For much of the history of automotive transportation, single-function has been the way to go. We navigated with single-function devices — maps. We entertained ourselves with single-function devices — our radios. We communicated locally by talking to passengers in our car. As technology infiltrated its way into our vehicle, single-function remained the way to go. We augmented our radios with cassettes, eight-tracks, and finally CD players. We augmented our navigation with single-function devices — remember the little GPS navigation devices for cars. Even as we moved to the personal device era with the introduction of the iPod at the turn of the century, they were single-function devices. iPods and other MP3 players allowed you to play music, and perhaps record a voice message. They were rarely wireless; if they were, it was to communicate to the speakers, not to other devices.

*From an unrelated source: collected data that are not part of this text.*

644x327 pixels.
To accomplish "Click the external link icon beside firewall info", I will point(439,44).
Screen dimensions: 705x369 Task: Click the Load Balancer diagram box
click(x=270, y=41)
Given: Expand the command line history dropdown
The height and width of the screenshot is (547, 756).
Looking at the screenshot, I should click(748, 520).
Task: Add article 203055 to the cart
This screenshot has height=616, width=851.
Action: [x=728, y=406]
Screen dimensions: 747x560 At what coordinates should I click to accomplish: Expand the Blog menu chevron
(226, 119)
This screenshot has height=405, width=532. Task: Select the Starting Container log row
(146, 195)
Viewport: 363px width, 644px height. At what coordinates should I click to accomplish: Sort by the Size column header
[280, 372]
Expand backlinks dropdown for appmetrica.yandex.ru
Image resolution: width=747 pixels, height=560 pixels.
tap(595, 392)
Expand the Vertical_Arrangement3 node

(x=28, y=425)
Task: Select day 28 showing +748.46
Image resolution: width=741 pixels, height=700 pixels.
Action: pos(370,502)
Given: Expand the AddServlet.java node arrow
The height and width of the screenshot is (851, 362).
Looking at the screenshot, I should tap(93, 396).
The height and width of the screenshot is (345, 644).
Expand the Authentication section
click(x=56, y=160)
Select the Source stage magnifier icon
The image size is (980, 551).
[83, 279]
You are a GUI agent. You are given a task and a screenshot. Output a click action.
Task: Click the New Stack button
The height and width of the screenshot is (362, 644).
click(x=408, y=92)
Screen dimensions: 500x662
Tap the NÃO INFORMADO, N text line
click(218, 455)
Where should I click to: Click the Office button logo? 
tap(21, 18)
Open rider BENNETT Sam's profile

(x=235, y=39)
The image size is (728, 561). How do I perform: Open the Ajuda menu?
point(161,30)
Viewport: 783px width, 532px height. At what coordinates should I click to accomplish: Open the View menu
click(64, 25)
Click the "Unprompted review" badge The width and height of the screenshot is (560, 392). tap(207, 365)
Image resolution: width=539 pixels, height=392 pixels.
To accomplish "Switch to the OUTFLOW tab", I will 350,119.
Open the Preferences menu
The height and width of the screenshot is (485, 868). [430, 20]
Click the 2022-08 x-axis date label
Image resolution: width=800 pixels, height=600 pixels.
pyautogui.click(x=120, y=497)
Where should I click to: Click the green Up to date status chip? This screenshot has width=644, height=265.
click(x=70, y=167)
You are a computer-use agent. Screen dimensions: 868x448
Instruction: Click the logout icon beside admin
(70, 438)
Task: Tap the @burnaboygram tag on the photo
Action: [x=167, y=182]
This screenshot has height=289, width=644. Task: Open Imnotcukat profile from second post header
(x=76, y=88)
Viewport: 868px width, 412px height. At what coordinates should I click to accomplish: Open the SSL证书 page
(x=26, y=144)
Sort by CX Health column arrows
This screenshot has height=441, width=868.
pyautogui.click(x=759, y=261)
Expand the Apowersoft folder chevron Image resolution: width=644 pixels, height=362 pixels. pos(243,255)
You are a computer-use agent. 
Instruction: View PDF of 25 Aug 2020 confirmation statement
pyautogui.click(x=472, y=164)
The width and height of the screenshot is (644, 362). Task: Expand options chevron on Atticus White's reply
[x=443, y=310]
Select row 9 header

Telephones, on the other hand, have morphed into multifunction usage devices. Our original phones — remember those, with rotary dials — were hard wired and non-mobile. The first mobile phones (often built into cars) were bulky, but single functions. Even early cell phones were single functions. Multifunction crept in with text messages. Then came the iPhone, and functionality exploded. The world of apps was created, and the growth of iOS and Android meant there was no turning back. Apps supplanted the single-function devices, bringing in music apps and navigation apps and text communication apps, and photography apps. All the single function devices disappeared, except for niche users like me who prefer to use iPod Classics, maps, and cameras.
That brings us to today, and this post. I was reading a Mr. Roadshow column today about the new law in California: if you use an electronic wireless communications device, it (a) must not be held during operation (i.e., attach it to a mount such as a dashboard, vent, or CD mount), and (b) must only be controlled by voice or single-swipes. A father had written in about his kid, who couldn’t navigate without his phone: “These kids need to use hands-free, voice directed GPS to get around. Otherwise, what are they going to do? Use a paper map? Stop and ask directions? Not gonna happen.”
Me? I think any respectable parent should teach their child to use a map (either paper or electronic), consult it before going anywhere, and plot out some routes ahead of time. But how few respectable parents do you know?
Thus: this post, and a plea that perhaps our multi-function world has gone too far. The new law in California specifically refers to “a handheld wireless telephone or an electronic wireless communications device”, where “electronic wireless communications device” includes, but is not limited to, “a broadband personal communication device, a specialized mobile radio device, a handheld device or laptop computer with mobile data access, a pager, or a two-way messaging device.” The key aspect here is two-way communications.
What isn’t a problem under the law? A dedicated GPS device. iPods other than the iPod Touch (in particular, the iPod Classic, which can only play music with a physical connection to the audio output). [Also exempted are “manufacturer-installed systems that are embedded in the vehicle”, but who actually can figure out and use the internal car systems]. I’m perfectly fine with my iPod Classic on a mount for music, and a paper map next to me for directions.
In trying to make one device to serve them all, we’ve created an overly complicated and distracting world. Although it may mean multiple device, often single-function devices are easier to use and safer. Just ask anyone familiar with cybersecurity, and then will tell you the risks from extreme complexity and feeping creaturism.